▶ **Problem statement**: Report back every line below that carries the word "field".

[Saved data entries]
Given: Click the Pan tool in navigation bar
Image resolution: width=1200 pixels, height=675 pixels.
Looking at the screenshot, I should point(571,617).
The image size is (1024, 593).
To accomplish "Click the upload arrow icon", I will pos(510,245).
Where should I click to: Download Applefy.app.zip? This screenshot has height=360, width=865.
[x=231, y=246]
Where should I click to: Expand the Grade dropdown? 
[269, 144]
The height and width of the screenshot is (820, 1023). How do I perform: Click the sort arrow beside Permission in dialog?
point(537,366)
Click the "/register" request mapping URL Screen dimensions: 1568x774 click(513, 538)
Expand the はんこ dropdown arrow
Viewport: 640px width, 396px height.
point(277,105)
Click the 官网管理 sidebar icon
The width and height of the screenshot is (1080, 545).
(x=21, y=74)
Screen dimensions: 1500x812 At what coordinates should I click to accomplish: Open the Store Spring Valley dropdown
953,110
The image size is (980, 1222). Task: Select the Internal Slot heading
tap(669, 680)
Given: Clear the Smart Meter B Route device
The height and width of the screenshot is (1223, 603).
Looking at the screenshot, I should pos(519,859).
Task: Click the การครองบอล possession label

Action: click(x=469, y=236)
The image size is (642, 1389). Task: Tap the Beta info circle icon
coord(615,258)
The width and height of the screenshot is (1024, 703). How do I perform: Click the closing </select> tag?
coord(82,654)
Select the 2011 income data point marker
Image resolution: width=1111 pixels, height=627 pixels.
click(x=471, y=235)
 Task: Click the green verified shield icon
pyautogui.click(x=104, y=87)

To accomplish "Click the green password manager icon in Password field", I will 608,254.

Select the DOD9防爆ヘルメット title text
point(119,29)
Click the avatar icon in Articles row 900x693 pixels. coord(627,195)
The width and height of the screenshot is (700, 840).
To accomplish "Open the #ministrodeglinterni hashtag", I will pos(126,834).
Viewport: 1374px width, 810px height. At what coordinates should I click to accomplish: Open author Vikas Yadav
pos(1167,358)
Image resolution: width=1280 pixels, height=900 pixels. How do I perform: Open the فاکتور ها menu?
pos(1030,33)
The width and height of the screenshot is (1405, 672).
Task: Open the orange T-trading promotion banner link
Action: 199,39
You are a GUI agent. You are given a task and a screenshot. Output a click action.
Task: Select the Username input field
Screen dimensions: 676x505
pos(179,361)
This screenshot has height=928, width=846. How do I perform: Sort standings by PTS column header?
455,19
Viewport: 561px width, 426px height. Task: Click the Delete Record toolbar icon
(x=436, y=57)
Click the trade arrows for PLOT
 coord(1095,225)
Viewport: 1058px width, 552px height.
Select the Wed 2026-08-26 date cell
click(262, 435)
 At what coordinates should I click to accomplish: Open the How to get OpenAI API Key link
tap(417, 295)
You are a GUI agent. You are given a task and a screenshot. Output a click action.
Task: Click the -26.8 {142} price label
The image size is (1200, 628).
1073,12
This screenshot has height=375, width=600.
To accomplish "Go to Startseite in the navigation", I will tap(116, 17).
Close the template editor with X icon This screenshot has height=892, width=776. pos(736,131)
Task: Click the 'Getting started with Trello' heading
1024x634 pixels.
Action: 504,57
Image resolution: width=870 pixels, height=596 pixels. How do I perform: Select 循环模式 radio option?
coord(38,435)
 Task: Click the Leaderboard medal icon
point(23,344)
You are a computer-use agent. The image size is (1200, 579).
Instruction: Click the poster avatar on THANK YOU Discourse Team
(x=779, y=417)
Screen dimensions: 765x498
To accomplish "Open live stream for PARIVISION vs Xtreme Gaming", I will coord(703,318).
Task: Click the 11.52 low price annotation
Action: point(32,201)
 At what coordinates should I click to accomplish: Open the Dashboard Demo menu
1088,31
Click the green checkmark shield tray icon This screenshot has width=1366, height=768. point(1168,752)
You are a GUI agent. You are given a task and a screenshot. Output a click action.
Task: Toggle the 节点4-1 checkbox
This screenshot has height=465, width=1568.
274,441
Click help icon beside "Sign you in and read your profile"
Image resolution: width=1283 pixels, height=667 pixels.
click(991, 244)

▶ **Solution to this exercise**:
To accomplish "Click the green password manager icon in Password field", I will 608,254.
Task: Select the Username input field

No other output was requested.